SparsePCA Projection Example in Python

     Sparse Principal Component Analysis is a type of PCA analysis method. SparsePCA extracts sparse components to build the data.

    The Scikit-learn API provides SparsePCA class to apply Sparse PCA method in Python. In this tutorial, we'll briefly learn how to project data by using SparsePCA and visualize the projected data in Python. The tutorials covers:

  1. Iris dataset SparsePCA projection and visualizing
  2. MNIST dataset SparsePCA projection and visualizing
  3. Source code listing

We'll start by loading the required libraries and functions.

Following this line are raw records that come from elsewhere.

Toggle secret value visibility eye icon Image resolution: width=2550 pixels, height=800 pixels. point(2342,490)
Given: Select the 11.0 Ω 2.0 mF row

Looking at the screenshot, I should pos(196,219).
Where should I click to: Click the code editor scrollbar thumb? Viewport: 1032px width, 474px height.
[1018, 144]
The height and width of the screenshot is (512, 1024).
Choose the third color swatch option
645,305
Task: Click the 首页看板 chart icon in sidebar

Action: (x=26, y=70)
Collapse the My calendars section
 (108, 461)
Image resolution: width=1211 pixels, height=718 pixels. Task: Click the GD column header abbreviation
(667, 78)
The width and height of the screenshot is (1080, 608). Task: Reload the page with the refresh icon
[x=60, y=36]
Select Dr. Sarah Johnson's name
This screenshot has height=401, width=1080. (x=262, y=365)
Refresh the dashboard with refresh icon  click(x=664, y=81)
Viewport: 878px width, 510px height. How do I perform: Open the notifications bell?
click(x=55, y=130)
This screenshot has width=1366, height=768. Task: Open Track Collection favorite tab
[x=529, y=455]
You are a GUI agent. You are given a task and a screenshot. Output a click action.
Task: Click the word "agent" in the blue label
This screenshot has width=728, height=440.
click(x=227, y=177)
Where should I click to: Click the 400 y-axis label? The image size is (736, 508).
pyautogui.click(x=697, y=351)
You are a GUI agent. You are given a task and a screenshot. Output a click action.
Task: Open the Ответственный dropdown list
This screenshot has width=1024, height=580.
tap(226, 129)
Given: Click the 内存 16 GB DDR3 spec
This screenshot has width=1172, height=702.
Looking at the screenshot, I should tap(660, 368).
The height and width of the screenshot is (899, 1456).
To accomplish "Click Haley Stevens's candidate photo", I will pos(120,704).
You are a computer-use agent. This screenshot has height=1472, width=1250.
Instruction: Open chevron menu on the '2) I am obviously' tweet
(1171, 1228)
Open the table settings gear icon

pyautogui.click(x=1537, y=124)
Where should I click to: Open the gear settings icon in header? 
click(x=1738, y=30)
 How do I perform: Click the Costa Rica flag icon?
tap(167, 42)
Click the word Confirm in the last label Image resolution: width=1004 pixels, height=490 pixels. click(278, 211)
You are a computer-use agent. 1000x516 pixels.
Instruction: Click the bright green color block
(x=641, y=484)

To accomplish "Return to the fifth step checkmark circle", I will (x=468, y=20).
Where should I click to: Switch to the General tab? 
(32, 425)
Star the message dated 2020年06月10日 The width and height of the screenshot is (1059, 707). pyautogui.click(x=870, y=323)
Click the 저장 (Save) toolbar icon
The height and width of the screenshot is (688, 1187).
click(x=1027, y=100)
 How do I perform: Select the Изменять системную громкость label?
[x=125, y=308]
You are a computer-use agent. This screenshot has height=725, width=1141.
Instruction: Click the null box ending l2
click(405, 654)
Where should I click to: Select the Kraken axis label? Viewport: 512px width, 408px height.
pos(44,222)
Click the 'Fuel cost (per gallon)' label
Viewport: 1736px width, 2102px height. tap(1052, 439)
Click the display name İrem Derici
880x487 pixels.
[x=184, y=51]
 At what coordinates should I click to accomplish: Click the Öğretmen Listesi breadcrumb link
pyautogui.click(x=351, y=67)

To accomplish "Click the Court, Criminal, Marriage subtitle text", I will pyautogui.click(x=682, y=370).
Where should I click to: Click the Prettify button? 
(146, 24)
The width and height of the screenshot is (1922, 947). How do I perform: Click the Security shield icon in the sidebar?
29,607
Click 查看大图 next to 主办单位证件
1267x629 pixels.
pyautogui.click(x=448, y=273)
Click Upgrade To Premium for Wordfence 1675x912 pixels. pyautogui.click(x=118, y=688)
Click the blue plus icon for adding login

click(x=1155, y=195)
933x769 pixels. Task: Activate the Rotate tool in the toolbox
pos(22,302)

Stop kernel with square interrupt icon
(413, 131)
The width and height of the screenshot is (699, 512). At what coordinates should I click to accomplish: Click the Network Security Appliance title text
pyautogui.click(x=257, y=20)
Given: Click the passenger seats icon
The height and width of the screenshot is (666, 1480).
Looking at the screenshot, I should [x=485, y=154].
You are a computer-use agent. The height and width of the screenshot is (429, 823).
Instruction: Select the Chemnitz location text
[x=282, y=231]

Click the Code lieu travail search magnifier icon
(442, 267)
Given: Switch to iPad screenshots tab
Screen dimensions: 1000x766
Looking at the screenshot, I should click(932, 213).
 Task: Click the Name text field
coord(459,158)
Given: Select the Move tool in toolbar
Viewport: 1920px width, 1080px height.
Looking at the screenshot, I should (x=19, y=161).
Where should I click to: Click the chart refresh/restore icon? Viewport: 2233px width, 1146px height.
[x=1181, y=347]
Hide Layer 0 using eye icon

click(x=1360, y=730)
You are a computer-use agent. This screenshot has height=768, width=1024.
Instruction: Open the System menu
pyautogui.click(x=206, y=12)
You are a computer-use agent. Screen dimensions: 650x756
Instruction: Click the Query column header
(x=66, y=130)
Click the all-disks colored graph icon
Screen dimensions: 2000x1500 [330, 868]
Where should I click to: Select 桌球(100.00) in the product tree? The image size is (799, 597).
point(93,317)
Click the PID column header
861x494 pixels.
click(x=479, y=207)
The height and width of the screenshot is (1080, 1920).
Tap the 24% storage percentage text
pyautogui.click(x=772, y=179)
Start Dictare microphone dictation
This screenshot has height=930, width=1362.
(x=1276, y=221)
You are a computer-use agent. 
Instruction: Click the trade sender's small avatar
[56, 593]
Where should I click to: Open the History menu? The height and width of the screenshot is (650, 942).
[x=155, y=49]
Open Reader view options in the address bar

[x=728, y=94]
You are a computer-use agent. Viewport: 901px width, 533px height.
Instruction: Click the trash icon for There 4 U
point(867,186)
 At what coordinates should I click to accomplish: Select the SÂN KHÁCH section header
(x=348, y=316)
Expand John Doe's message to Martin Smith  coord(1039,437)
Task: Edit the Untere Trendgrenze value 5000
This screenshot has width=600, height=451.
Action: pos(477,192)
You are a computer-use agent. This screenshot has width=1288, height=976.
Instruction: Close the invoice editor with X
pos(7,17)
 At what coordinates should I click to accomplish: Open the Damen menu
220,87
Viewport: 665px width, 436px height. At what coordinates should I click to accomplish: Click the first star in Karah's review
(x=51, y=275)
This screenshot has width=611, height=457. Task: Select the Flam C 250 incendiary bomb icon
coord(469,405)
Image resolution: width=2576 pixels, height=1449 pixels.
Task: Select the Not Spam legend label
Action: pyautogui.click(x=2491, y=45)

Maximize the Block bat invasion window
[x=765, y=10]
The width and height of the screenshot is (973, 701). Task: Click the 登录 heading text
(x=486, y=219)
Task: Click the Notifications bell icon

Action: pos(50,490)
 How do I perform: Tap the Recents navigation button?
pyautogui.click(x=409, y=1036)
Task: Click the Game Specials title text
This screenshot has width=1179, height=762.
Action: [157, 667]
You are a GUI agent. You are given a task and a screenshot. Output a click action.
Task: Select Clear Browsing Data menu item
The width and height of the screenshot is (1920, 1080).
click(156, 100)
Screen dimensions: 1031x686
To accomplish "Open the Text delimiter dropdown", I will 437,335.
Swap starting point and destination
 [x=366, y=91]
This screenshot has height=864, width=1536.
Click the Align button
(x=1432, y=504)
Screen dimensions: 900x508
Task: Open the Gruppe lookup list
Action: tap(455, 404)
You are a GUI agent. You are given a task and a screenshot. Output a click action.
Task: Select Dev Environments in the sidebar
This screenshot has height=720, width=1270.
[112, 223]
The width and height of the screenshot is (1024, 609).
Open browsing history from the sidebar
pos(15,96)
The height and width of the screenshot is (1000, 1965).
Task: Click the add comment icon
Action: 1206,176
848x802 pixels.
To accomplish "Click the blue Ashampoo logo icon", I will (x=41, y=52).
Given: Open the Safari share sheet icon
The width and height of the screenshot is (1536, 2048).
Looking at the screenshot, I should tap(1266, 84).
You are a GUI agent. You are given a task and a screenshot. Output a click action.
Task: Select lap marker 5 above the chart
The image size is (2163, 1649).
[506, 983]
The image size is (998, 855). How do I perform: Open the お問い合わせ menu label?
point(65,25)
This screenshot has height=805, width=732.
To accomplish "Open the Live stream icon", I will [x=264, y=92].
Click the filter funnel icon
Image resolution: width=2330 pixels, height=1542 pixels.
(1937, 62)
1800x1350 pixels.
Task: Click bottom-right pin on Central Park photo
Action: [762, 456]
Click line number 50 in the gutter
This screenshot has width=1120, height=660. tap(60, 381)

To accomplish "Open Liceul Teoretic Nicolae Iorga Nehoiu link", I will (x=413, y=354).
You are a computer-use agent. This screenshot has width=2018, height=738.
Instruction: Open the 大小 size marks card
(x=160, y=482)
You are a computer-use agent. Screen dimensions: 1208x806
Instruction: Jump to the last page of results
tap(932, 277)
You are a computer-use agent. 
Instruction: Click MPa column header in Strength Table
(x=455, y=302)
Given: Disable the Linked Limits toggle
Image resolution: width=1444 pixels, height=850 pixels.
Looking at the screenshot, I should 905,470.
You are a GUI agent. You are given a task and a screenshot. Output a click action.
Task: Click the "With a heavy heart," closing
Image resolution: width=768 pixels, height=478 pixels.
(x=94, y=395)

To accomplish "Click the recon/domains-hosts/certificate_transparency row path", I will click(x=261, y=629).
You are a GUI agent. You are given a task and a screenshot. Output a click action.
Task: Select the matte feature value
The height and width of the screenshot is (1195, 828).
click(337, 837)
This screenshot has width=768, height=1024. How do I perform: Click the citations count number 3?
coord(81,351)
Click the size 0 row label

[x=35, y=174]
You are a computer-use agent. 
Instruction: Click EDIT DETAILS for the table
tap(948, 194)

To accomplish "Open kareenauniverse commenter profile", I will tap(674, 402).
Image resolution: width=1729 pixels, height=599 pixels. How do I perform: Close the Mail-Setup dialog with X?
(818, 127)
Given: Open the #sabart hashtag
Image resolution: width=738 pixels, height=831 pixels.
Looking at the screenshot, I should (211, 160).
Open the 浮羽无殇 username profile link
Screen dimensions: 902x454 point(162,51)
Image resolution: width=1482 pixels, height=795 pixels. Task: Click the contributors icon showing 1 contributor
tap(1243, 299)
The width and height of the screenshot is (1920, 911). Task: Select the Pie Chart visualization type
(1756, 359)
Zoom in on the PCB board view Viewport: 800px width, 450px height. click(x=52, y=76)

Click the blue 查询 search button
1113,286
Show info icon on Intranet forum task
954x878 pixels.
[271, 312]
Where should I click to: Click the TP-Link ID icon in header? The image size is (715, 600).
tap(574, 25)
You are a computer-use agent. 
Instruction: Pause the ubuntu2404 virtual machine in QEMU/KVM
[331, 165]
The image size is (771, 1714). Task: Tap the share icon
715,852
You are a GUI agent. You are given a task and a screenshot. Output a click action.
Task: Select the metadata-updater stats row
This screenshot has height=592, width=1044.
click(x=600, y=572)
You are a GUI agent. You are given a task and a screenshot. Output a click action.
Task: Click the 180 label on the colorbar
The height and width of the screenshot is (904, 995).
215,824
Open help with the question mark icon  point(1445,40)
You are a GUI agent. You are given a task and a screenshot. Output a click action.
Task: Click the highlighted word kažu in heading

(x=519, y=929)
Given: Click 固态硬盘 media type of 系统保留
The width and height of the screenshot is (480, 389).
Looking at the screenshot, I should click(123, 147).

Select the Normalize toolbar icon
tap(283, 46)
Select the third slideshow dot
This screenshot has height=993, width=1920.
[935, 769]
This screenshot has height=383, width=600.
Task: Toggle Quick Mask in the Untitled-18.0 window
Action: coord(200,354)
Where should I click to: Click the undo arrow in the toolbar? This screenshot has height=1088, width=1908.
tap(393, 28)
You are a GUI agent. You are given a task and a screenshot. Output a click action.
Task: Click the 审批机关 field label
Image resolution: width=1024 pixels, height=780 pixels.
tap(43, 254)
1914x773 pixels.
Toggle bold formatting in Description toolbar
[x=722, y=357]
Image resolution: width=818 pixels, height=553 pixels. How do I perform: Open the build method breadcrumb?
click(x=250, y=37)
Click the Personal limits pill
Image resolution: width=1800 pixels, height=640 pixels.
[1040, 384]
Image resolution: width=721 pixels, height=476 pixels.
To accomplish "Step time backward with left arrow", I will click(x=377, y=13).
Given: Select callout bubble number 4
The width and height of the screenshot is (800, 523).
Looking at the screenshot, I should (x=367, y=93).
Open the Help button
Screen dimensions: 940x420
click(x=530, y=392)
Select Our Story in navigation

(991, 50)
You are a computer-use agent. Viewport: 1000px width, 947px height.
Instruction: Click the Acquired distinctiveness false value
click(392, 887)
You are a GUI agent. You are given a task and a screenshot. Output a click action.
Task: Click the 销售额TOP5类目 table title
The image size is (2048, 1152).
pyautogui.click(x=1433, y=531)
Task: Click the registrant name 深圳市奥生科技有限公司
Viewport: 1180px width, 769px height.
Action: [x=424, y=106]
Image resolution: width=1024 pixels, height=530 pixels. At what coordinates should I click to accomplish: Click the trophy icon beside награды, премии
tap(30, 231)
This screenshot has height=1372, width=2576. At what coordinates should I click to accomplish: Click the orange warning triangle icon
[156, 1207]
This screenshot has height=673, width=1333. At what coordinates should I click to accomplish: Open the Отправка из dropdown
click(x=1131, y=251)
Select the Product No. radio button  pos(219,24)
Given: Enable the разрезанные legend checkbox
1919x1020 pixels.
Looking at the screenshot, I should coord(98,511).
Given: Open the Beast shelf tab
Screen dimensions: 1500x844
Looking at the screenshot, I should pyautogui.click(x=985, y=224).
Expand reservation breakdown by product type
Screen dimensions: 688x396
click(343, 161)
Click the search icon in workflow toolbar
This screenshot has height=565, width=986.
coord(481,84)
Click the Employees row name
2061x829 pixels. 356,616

from sklearn.decomposition import SparsePCA 
from keras.datasets import mnist
from sklearn.datasets import load_iris
from numpy import reshape
import seaborn as sns
import pandas as pd 
   

Iris dataset SparsePCA projection and visualizing

    After loading the Iris dataset, we'll get the data and label parts of the dataset. 
 
iris = load_iris()
x = iris.data
y = iris.target 
 
Then, we'll define the model by using the SparsePCA class, here the n_components parameter defines the number of target dimensions.
 
spca = SparsePCA(n_components=2, random_state=123)
z = spca.fit_transform(x)  
 
 
Next, we'll visualize the result in a plot. We'll collect the output component data in a dataframe, then we use 'seaborn' library's scatterplot() to plot the data. In color palette of scatter plot, we'll set 3 because there are 3 types categories in label data.

df = pd.DataFrame()
df["y"] = y
df["comp-1"] = z[:,0]
df["comp-2"] = z[:,1]

sns.scatterplot(x="comp-1", y="comp-2", hue=df.y.tolist(),
                palette=sns.color_palette("hls", 3),
                data=df).set(title="Iris data SparsePCA projection"
 

 
MNIST dataset SparsePCA projection and visualizing

    Next, we'll apply the same method to the larger dataset. MNIST handwritten digit dataset works well for this purpose and we can use Keras API's MNIST data. We extract only train part of the dataset because here it is enough to test data with SparsePCA class.
 
(x_train, y_train), (_ , _) = mnist.load_data()
print(x_train.shape) 
 
(60000, 28, 28)
 
MNIST is a three-dimensional data, we'll reshape it into the two-dimensional one. 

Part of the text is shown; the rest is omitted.